By Tyler Jefford • September 9th 2020 • 6 min read
If you have the luxury of starting a new team, or evolving a team overtime, you might want to try collaborating with the team on a working agreement. I call these Team Agreements, or Team Charters.
I've used these in many teams over the years and it can make a huge difference, especially when things get hard. I will outline some things I like to add and the guidelines I set up during the inception, but each team is going to be different and the more you learn about each other, the better the conversation is going to be. Not everything in this post will work for you. That's OK.
Set the tone
Sometimes teammates don't want to open up with each other about things that bother them. This is especially true if it’s a new team with a mix of new and old employees to the company.
Set the tone by explaining what the agreement is and what it is not. As a team, we want to work better without stepping on each other. We want to be productive and efficient and we want to give and receive feedback in a manner that doesn’t feel like a pile on.
This isn't meant to be a checklist, a document to consult to get someone in trouble or a rule of law to consult in a high court of the agile tribunal. We are all human with our own feelings, experiences and bad days. Lets make it easy and open to be able to talk to each other about what kind of environment we want to work in.
Its good to add this to the meeting agenda and lead with at the top of the meeting. I’ve learned how it’s refreshing to see this type of meeting especially for those who have never worked in a setting where their voice matters, or the voices of their teammates.
Pause a moment and ask for questions. Let people feel it out, poke at the goal and make sure everyone is on the same page for the task at hand.
A theme in a lot of my blog posts, take notes. Take a lot of notes. It's alright to distill down the working agreement after the meeting. But take a bunch of notes and add names to them as much as you can. You might find it useful to revisit what someone has said.
I usually keep a shared doc open on the screen for the whole team to see what I’m writing down and to ask if I captured the essence of what they are talking through.
Once you are done with the meeting, its also important to share this document out with the team and allow everyone to read and comment on the notes. Maybe someone had a specific example they wanted to add, or a clarification to an item logged during the meeting they thought of later.
I break down the session into two primary sections. The first is about the team rules. This is how individuals want to be treated, things they bother them and actions they hate and love to see working in a team. This might be difficult for some, especially if some of you’re team hasn't worked in a larger team before.
I usually keep a couple things in my pocket for if this part starts a bit rough. My number one thing
Assume Good Intent in all interactions, always. It’s very rare to have someone work with you that is intentionally trying to sabotage your progress.
These team rules can literally be anything and I hope you write them all down, too. You might gain some insights into people you didn’t already know.
I've had teams making rules about bringing smelly food into the enclosed team rooms, being onetime to all meetings (this will come up in the next section), how we close out standup every morning and how to address difficult feedback.
This is going to be very unique to your team at the time you write these down. Its also going to evolve and you should hold sync ups about these agreements when major changes happen to your team.
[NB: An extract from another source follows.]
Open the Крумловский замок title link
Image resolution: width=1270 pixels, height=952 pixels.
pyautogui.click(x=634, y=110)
The next section I focus on is exceptions. This is for the individuals on the team to ensure a happy team for the individual. :confused-face:
Here again I have a few items in my pocket to throw out if things are slow to start. Being on time to meetings is something I try very hard to do. I want us to start on time, and end on time. I want everyone to have their voice heard and to not rush to end the meeting because we’re over time. So I task everyone to try to be on time to all meetings, not for them, but for the team.
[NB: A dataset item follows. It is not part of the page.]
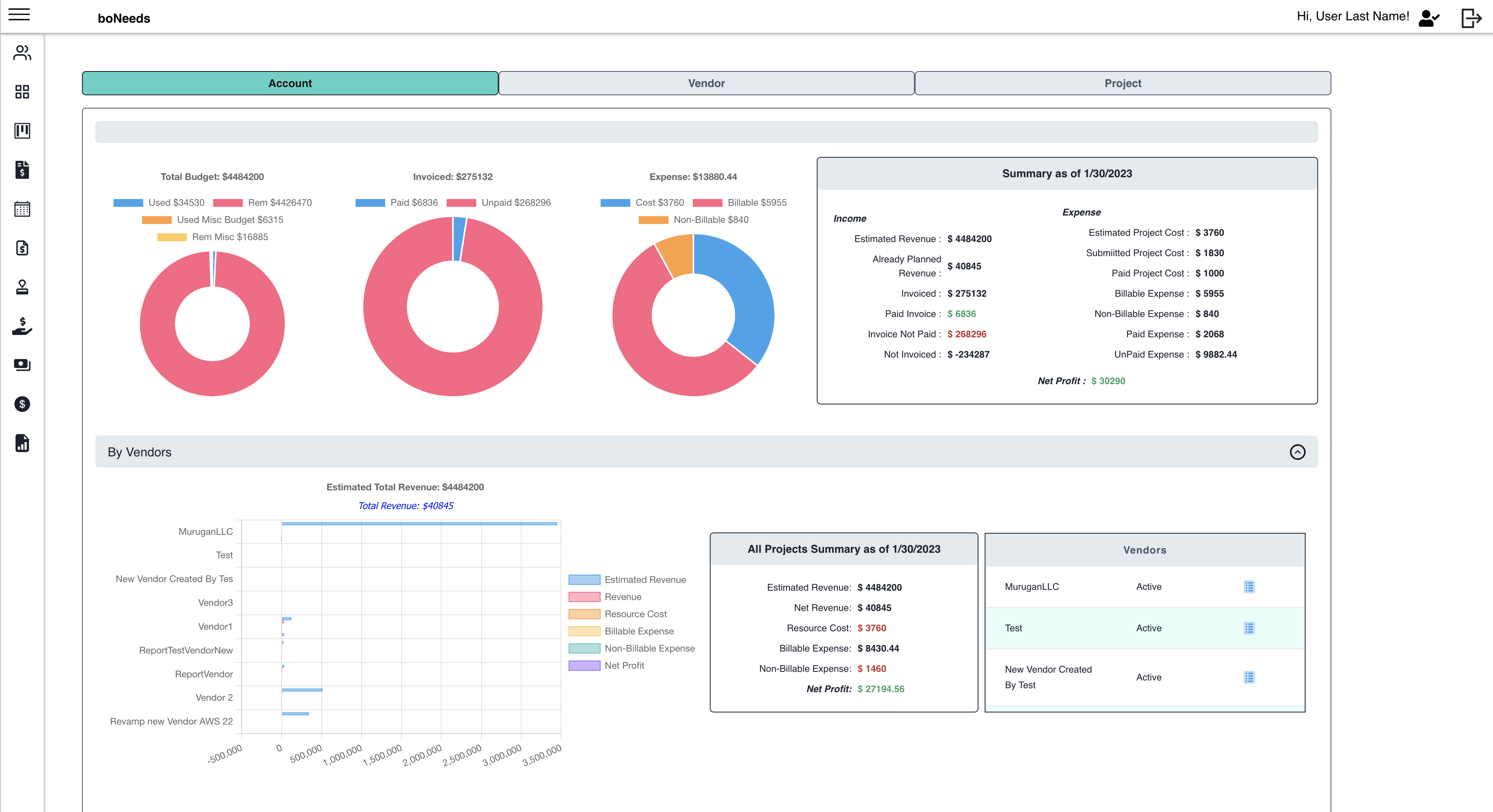Switch to the Project tab
This screenshot has height=812, width=1493.
pos(1122,83)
I again address the respecting each other and the pillar of assuming good intent. This is super important for me and for the team. It also shines outward in the interactions with other teams. Everyone has a different way of working and that’s great. As long as we know and respect each others boundaries.
Here we also try to define the meetings, the time frames and the expectations of work as a team we agree to. In some cases that is swarming on the testable column to get tickets out the door, other times it might be how and when to call out a risk, how to bring feedback to a process and the process of changing our processes.
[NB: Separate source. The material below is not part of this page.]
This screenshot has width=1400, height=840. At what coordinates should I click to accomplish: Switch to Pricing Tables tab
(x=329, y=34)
I have found this section to be driven a little closer by the manager of the team. Setting a clear guard rail for the team to self regulate and to be on time for each other.
Once you have all this great information and its distilled down into a clear and readable list of rules and items we all agree on, its time to document this in a highly visible area. Most companies have a wiki or intranet where you can have your own team pages. This is the perfect place to put it.
It's public for your team to see, to watch and monitor for edits. Other teams can see it and know how to best interact with you and your team. It also isn’t chiseled into stone and can be revised along the way.
When you document the agreement and put it up in a public space, make sure you pass that link to every nook and cranny of the team. We have our team wiki as a fast link on our Jira sidebar, in the team slack channel and I routinely post it for the team to view. Get the message out, this is how our team is working and how we treat each other.
I highly recommend setting up a team working agreement no matter the situation you find yourself in. This can be the difference between a team that is good and a team that is great. A team that knows where each others boundaries are and a team that is transparent and open to talk about the things that work well and not so well.